▸ **PAGE TEXT**:
Thanks for reuniting us with Helene and showing us a bit of France.  It was a short but good trip.

Don Comfort


11/15/16 10:10 AM #122    


Linda Louise Crissey (Cotten)

Oh you cuties!  I, too, visited Hélène in Lyon in 2016 (April, I think).  Love that city!  Love spending time with her! Thanks for the update, Mark.

01/27/17 04:33 PM #123    


Don Comfort

I too was saddened by the news that Armin Menzel had passed away.  Armin and I were friends for many years, with gaps of time seperating us, but then he would appear.  After graduation from G.E. I ended up in the beach cities area of Los Angeles, attending college.  Around 1965, Armin appears on campus and we resumed our old friendship.  He loved the Southern California women. 

He was alwys good for a laugh and we did that a lot.  I remember in a football game in high school, Armin had to punt into a very strong wind.  He kicked the ball straight up in the air and the wind blew it behind him for a huge loss.  We laughed about that for years.

We lost track of each other for a number of years and once again Armin locates me from his home in Mammoth Lakes CA.  We would talk on the phone and send emails frequently.  I had a sense he was not well and likely home bound, but we didn't talk about it.   At the big Homecoming Game in 2012, Mark Mueller and I called Armin who at that time was most likely living in Palm Dessert CA.  We laughed a lot on that call, but that was the last I talked with him. He died only a couple of months later.

Yesterday I called his wife to extend my condolences and learned that Armin was very ill with diabetes, and ultimately succumbed to a stroke.  Cheryl said it would be fine if anybody wanted to call her.  Her number is 760-601-5166, and she lives in Bakersfield CA.

I will miss my friend...

Don Comfort


01/01/18 11:32 AM #124    

Ethel (Jean) Snyder (Riskus)

Happy New Year everyone! 


01/08/18 10:35 AM #125    


Thomas L. Bakos

I juust received this morning (I assume an automated response) indicating that there was an update to "The Big Little Presidential Survey" - circa 2016.  Not sure what was updated but ... I see quite a few still thing Hillary is going to win.  Perhaps more updating is necessary.  I would like to think that our Glenbard East education was good enough that we could all respond to a survey about a 2016 election in 2018 with 100% accuracywink 

Perhaps, Mark, it is time to set up the 2020 survey.  Apparently, you may be able to add Oprah to the list of potential candidates.  It would be interestiing to see what the esteemed class of 1963 thiinks about that!

01/09/18 03:08 PM #126    


Mark Wieting

Tom, I'm not sure who updated what in that 2016 survey. Its value is as an historical document [perhaps the Library of Congress would be interested in it if they are still getting any funding]. I think only one person has updated her/his answers recently, or after Nov. 8, 2016 for that matter.

▸ **DATASET EXTRACT**:
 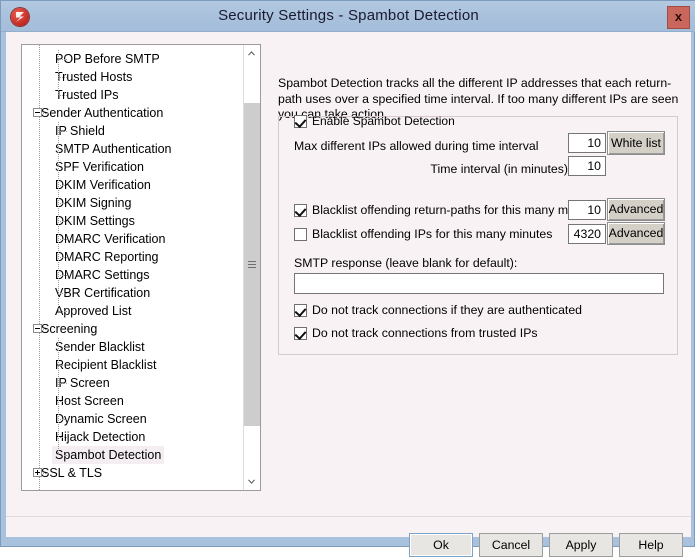 I want to click on tree-item-dmarc-verification: DMARC Verification, so click(x=132, y=239).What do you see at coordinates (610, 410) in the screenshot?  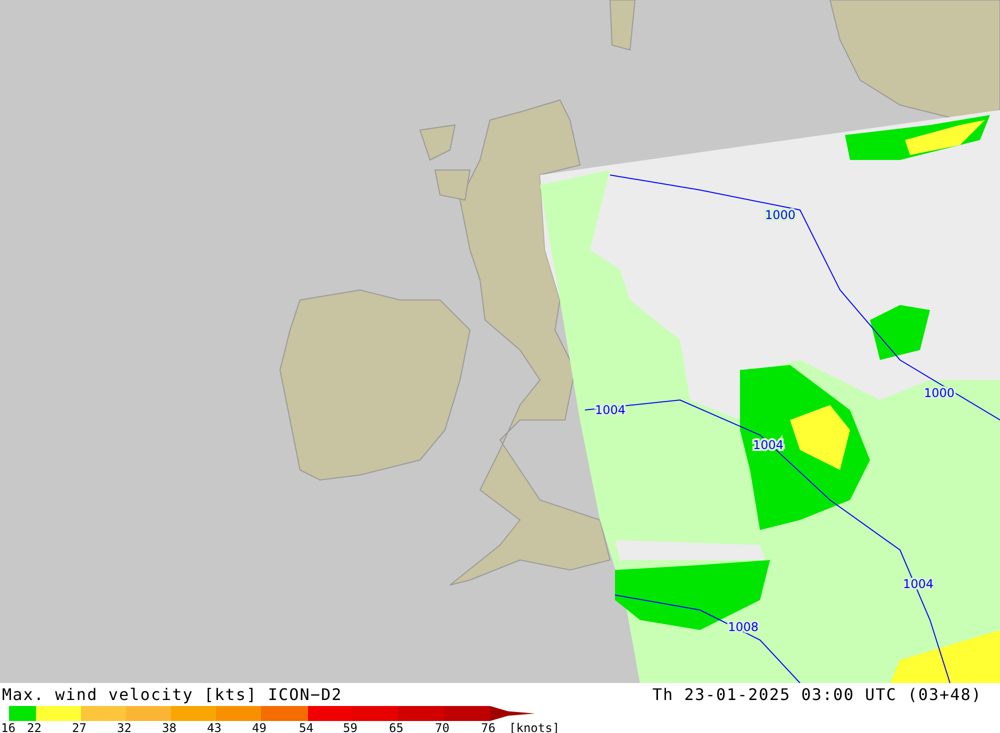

▸ **WORK INSTRUCTIONS**:
1. Reproduce the stretch of the message board posts from "Linda Louise Crissey" through "the update, Mark.".
2. Using the message board posts, decide whether each statement agrees with them, answering yes or no and quoting the deciding words: (a) Don Comfort attended college in the beach cities area of Los Angeles after graduation. (b) Armin Menzel died of a heart attack. (c) Linda Louise Crissey visited Hélène in Paris.
3. Write what comes next in the message board posts, starting right after their last sentence.

▸ **ANSWERS GIVEN**:
1.
Linda Louise Crissey (Cotten)

Oh you cuties!  I, too, visited Hélène in Lyon in 2016 (April, I think).  Love that city!  Love spending time with her! Thanks for the update, Mark.

2.
(a) Yes: "After graduation from G.E. I ended up in the beach cities area of Los Angeles, attending college."
(b) No: "ultimately succumbed to a stroke."
(c) No: "I, too, visited Hélène in Lyon in 2016"

3.
Paul C and I have a survey in the works--about at 55th reunion to guage interest. Coming soon to a computer near you.

02/05/18 10:36 PM #127    

Bruce F. Burianek


It is in the 40's here in Washington

Bruce Burianek

12/23/18 10:42 PM #128    

Bruce F. Burianek

Merry Christmas to all


12/24/18 07:56 AM #129    


William Gibson Heller

Greetings accepted, Bruce, redoubled and returned to you and all GEers on this site.  Of course few will see them as they are on the move with family, kids, etc. coming for visits, especially for those in warmer climes.  It will be a high of about 33 today in Marion IN, no snow (whew!), but good spirits.

Bill Heller

12/24/18 10:30 AM #130    

Kerrin Anne Kinsey (Sgourakis)

Yes, indeed.  A very very Merry Merry to all. 


12/24/18 10:46 AM #131    

Ethel (Jean) Snyder (Riskus)

I hope everyone has a very merry Christmas!  It's the one time of the year that we get all the kids and grandkids together.


12/25/18 07:11 AM #132    


William Gibson Heller

Look what Santa brought!  Mark, I remember Wipert had one of these, but a chrome bumper variety.  Do you recall it?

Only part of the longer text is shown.